Top of Given records

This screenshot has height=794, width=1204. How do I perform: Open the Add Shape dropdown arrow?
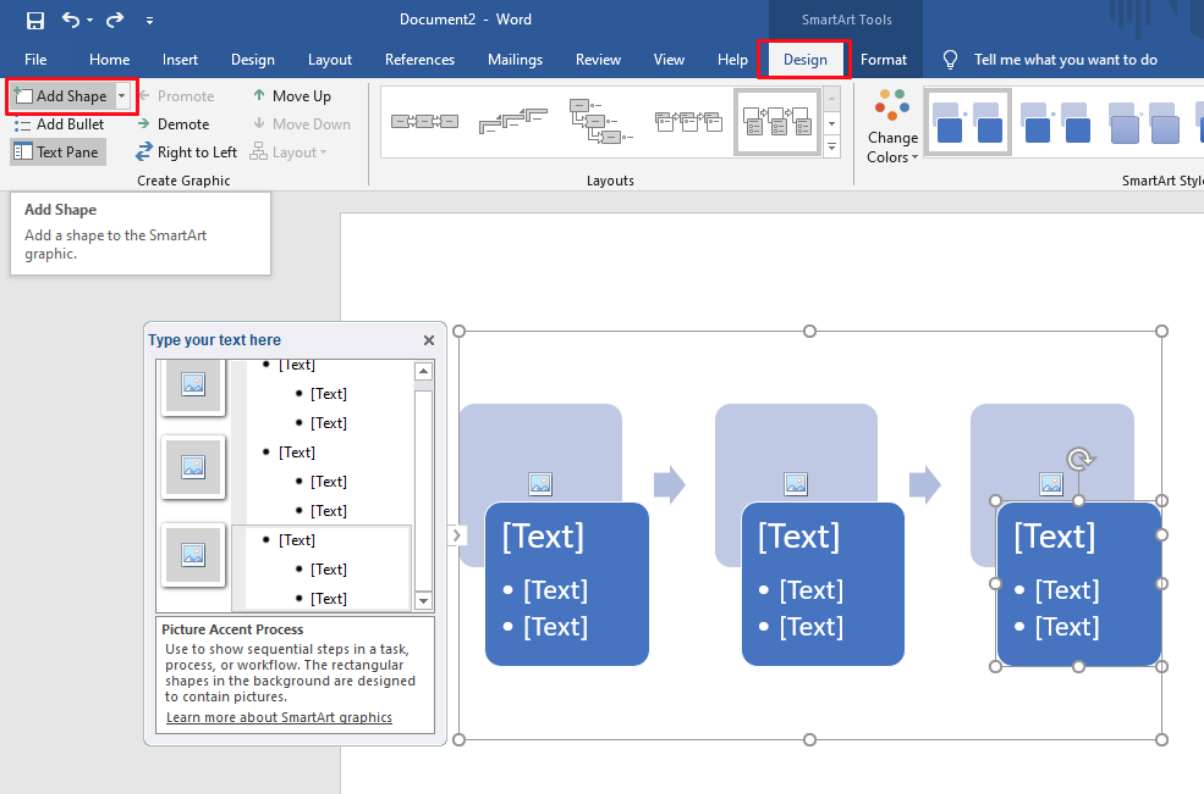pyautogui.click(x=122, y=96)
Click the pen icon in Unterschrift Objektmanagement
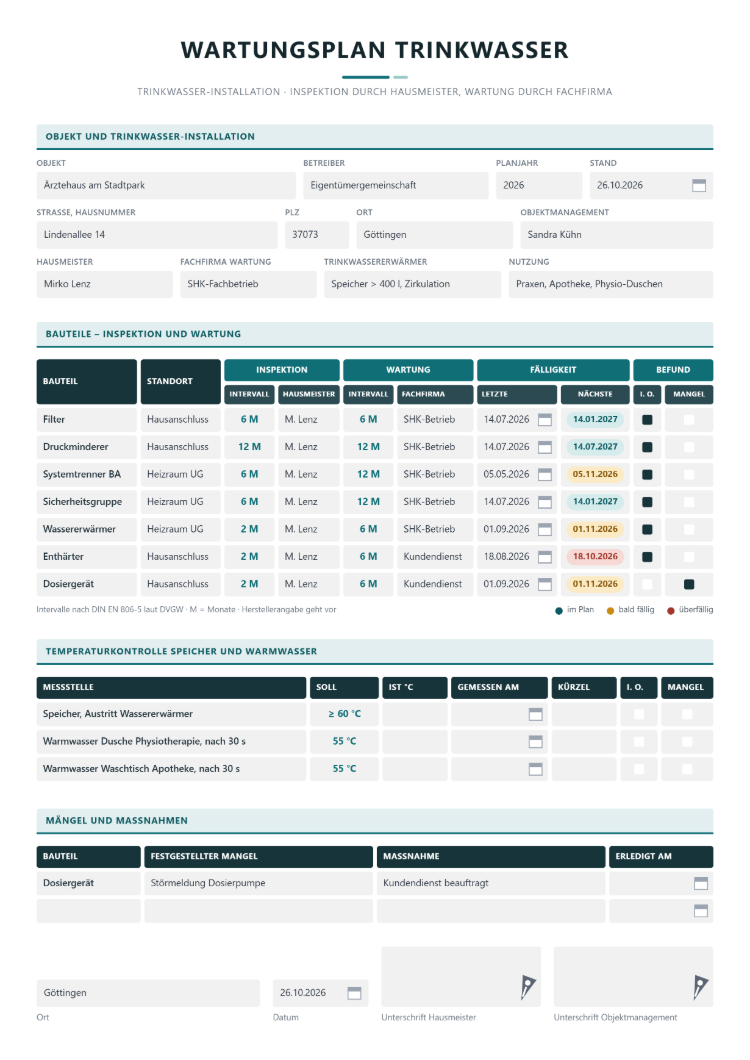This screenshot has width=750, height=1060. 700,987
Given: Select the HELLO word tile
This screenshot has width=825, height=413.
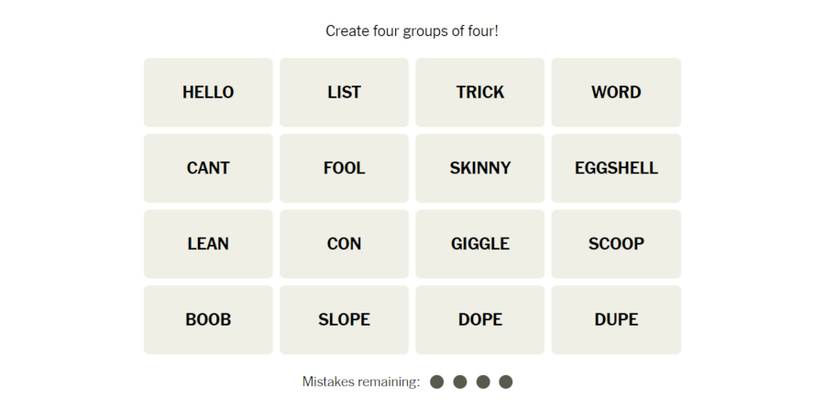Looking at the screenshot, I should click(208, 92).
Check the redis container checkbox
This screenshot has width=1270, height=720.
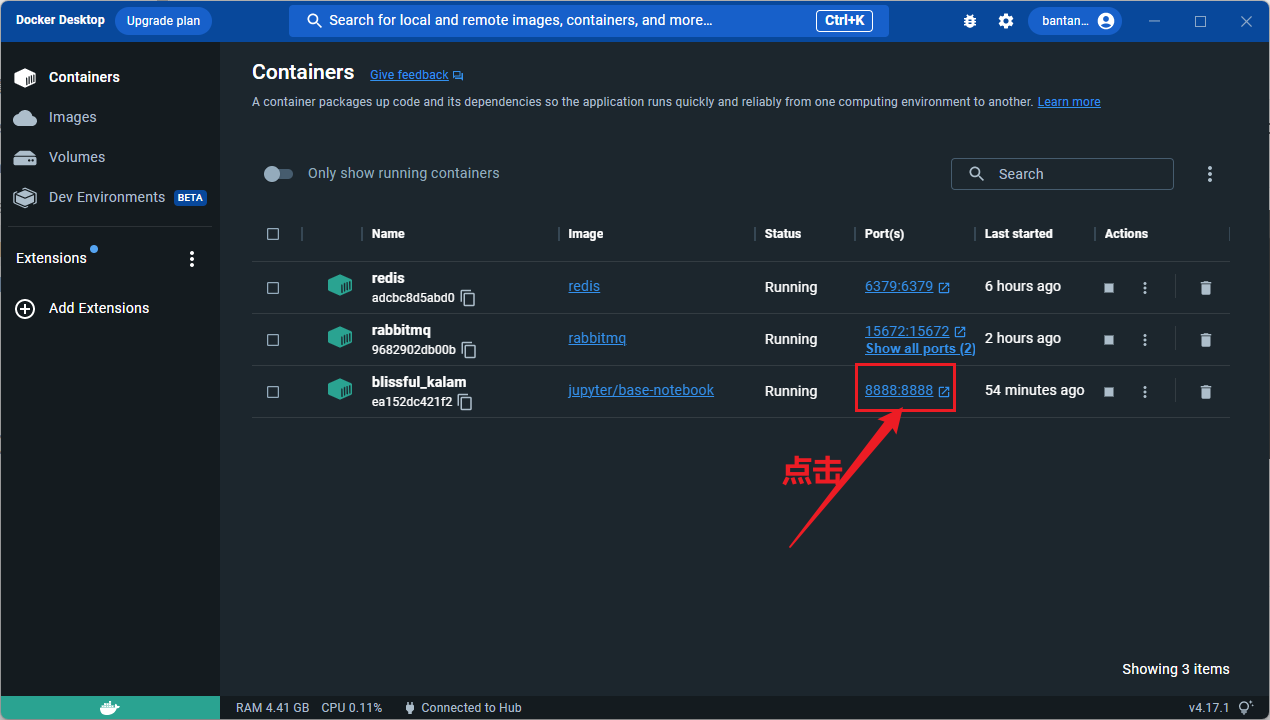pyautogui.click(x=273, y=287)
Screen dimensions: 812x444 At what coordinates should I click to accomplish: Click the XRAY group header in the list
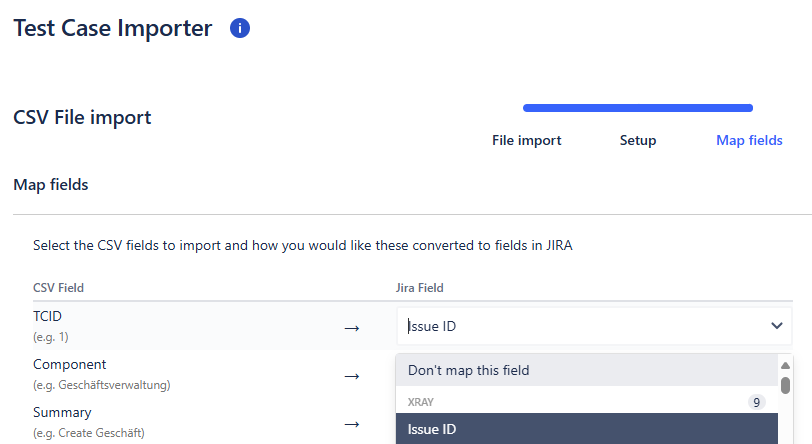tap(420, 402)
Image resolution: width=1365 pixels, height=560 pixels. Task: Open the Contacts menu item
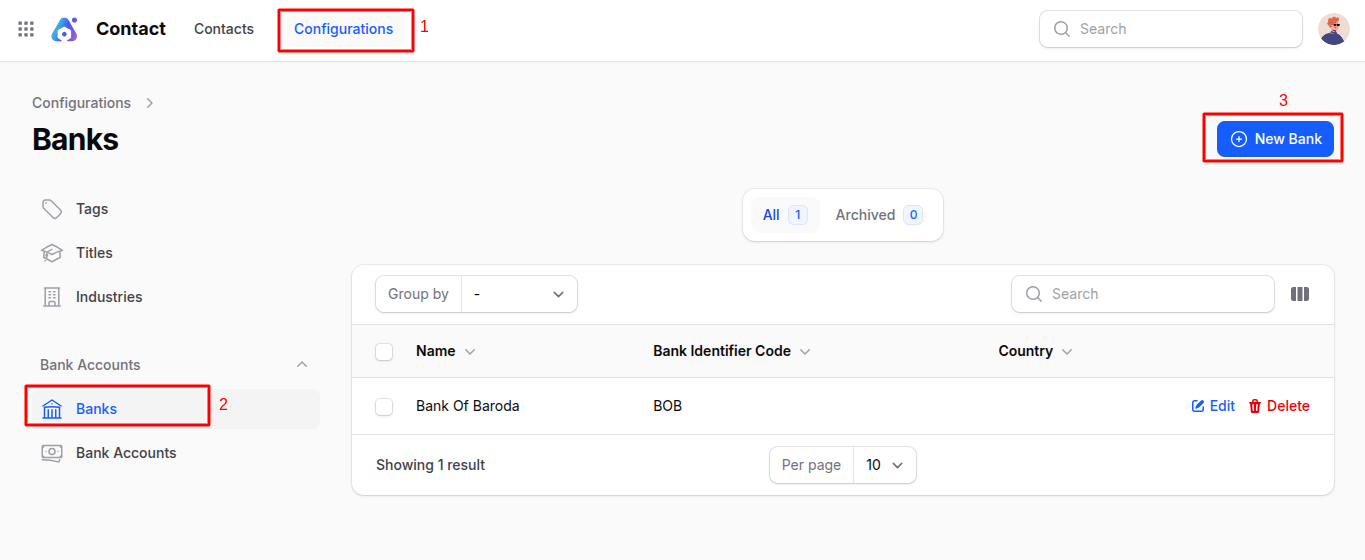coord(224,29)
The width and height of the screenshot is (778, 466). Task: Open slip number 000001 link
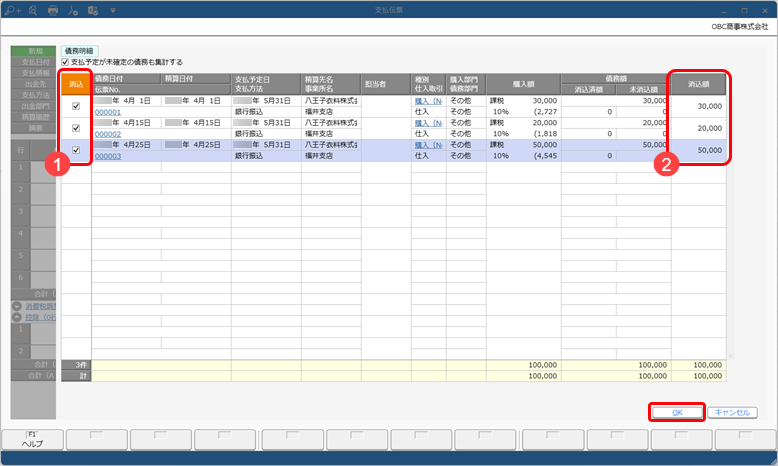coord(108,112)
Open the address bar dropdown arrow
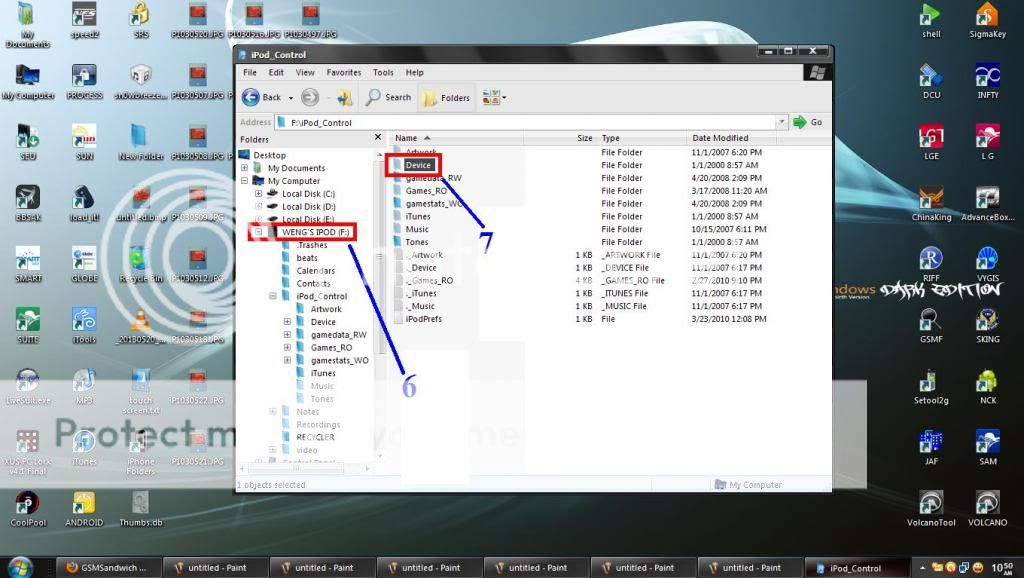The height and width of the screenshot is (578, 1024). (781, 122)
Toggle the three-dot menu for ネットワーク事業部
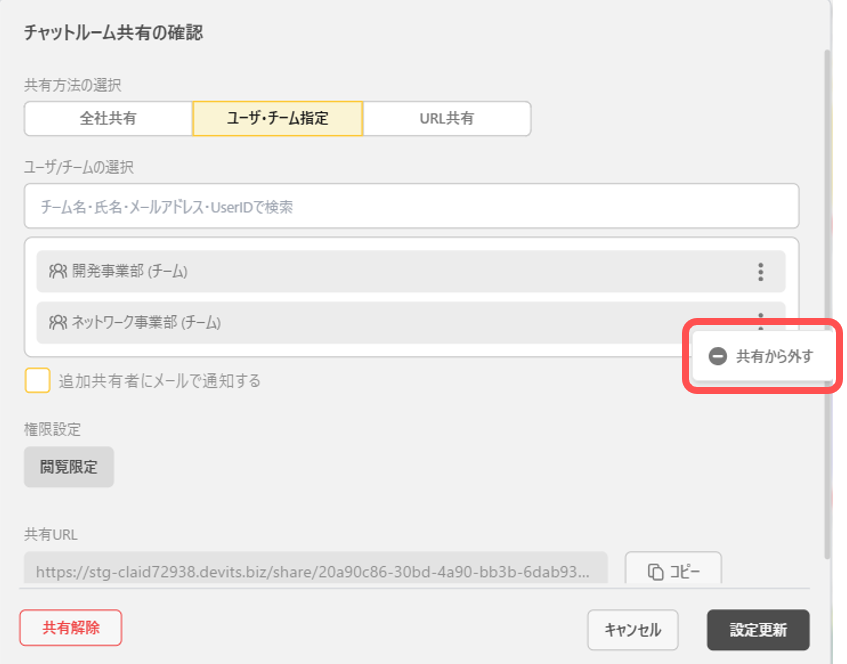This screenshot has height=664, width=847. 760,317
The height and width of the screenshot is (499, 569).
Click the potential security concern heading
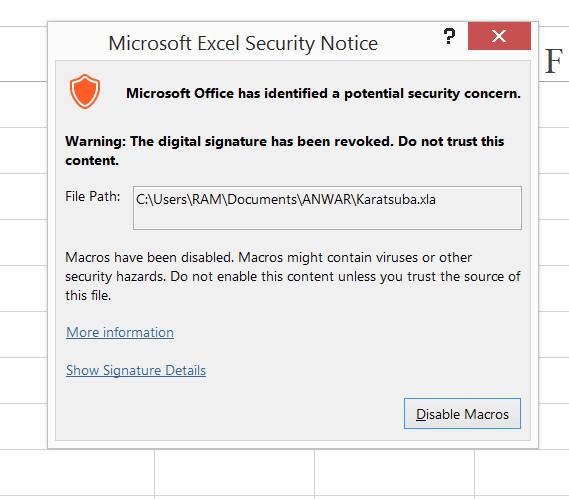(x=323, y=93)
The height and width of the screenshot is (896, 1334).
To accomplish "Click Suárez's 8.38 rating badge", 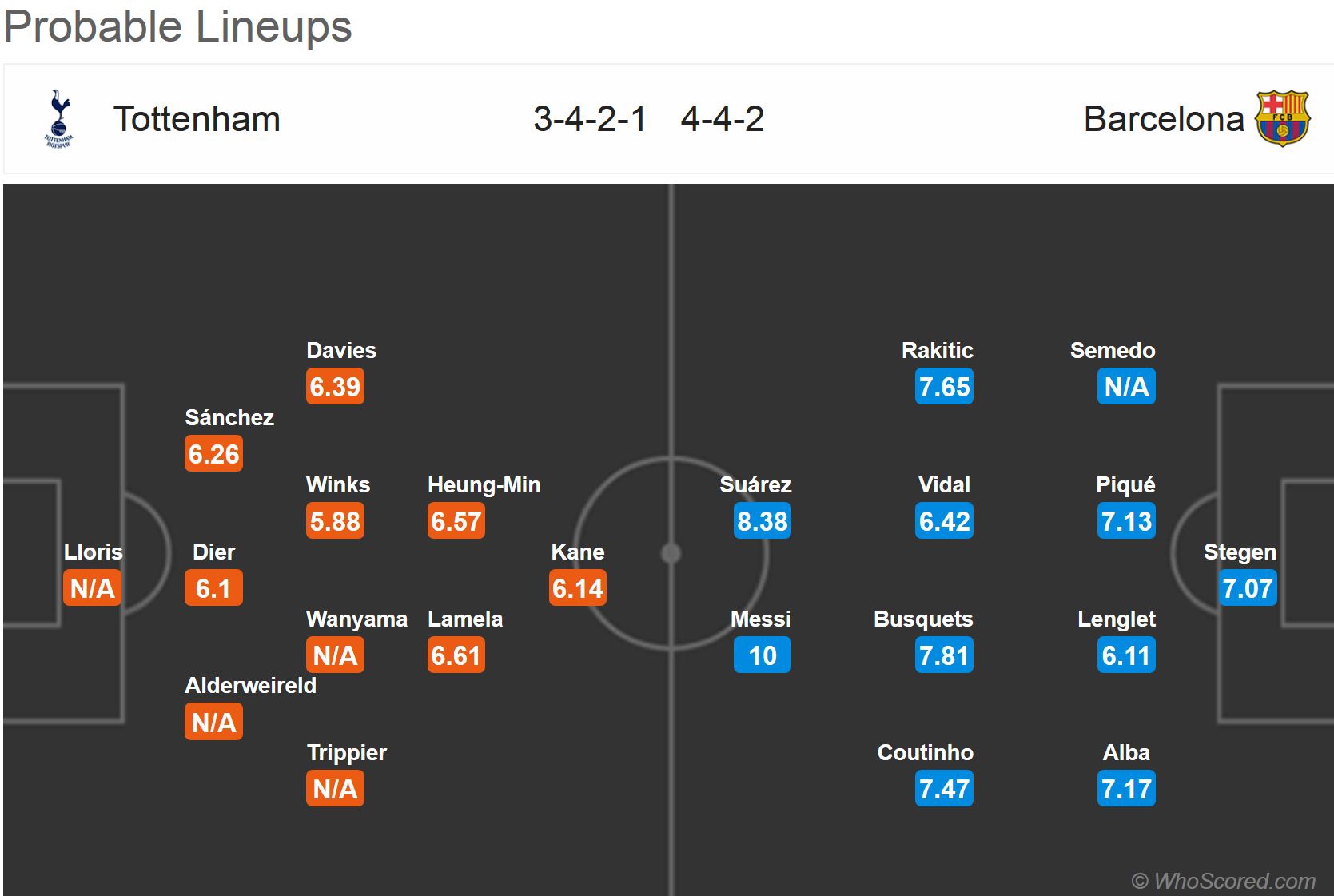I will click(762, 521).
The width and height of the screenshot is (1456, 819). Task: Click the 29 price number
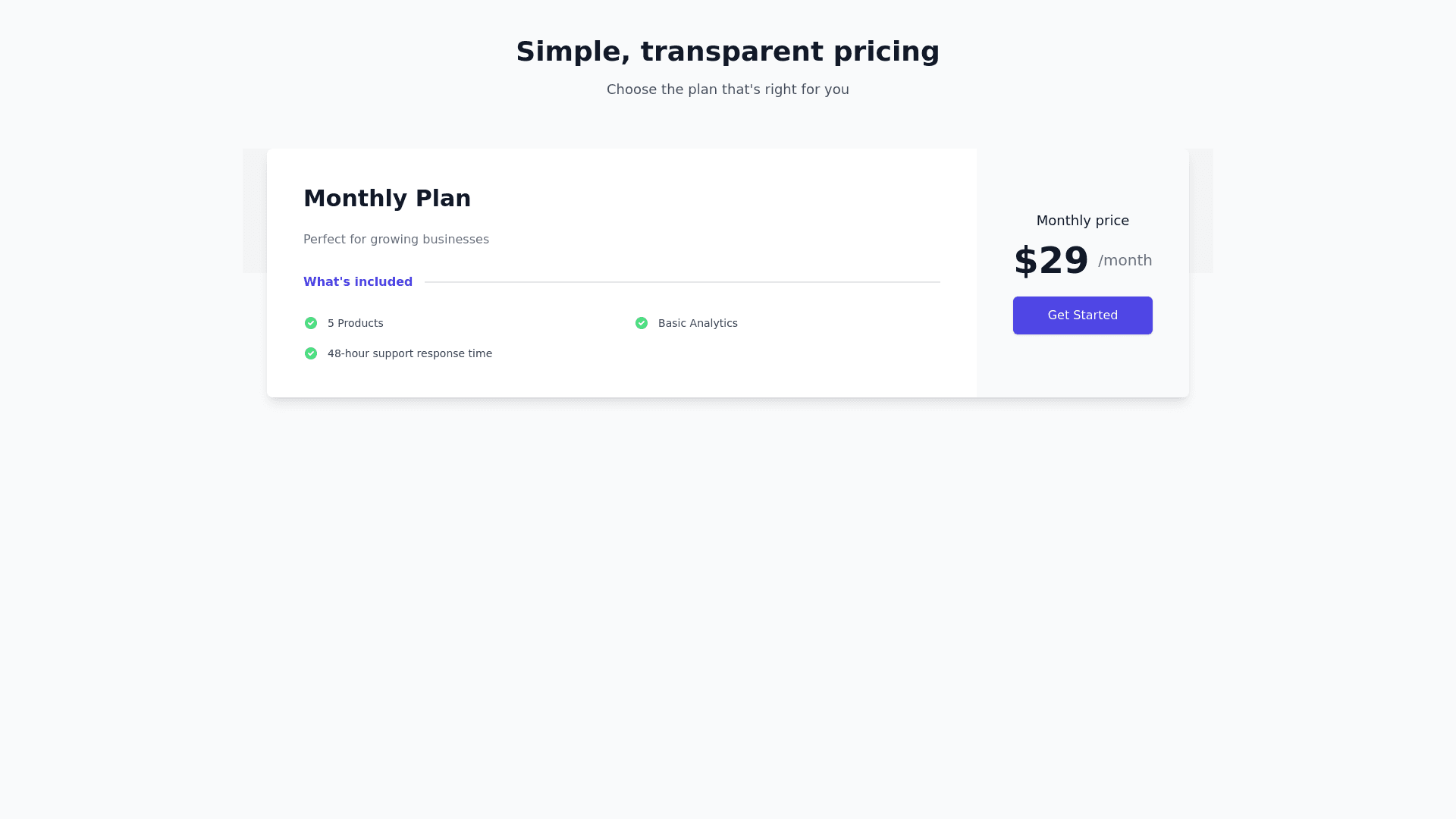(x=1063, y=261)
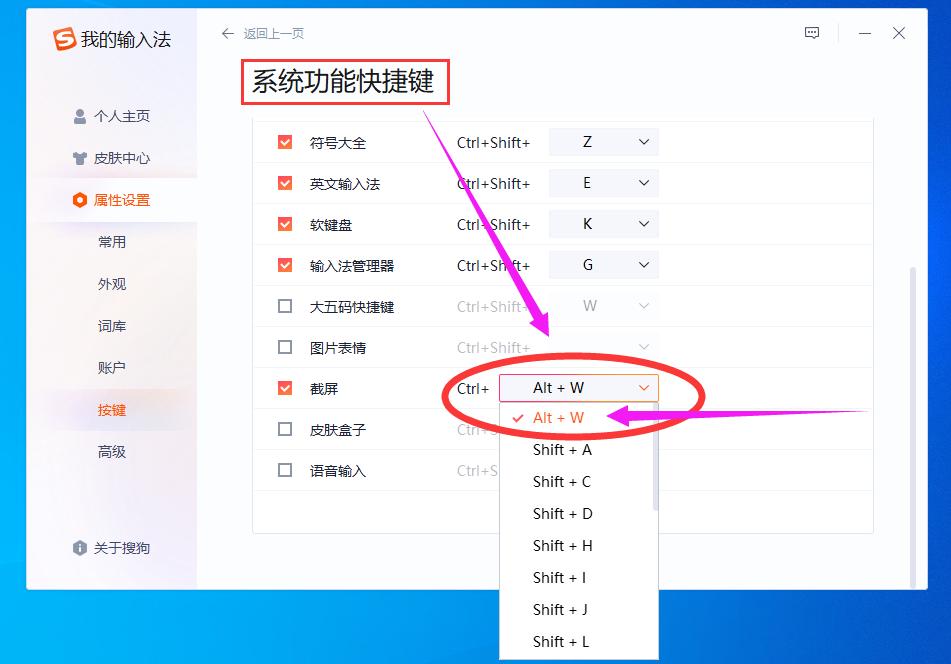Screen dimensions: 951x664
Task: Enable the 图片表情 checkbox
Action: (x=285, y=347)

Bottom of Given records

Starting at the line containing "The width and height of the screenshot is (778, 466)." and stopping at the line containing "The height and width of the screenshot is (499, 569).", output each line exactly as it appears above. Leave out the pictures.

The width and height of the screenshot is (778, 466). Task: Open slip number 000001 link
coord(108,112)
Open the address bar dropdown arrow
The height and width of the screenshot is (578, 1024). (781, 122)
Toggle the three-dot menu for ネットワーク事業部
This screenshot has height=664, width=847. 760,317
The height and width of the screenshot is (499, 569).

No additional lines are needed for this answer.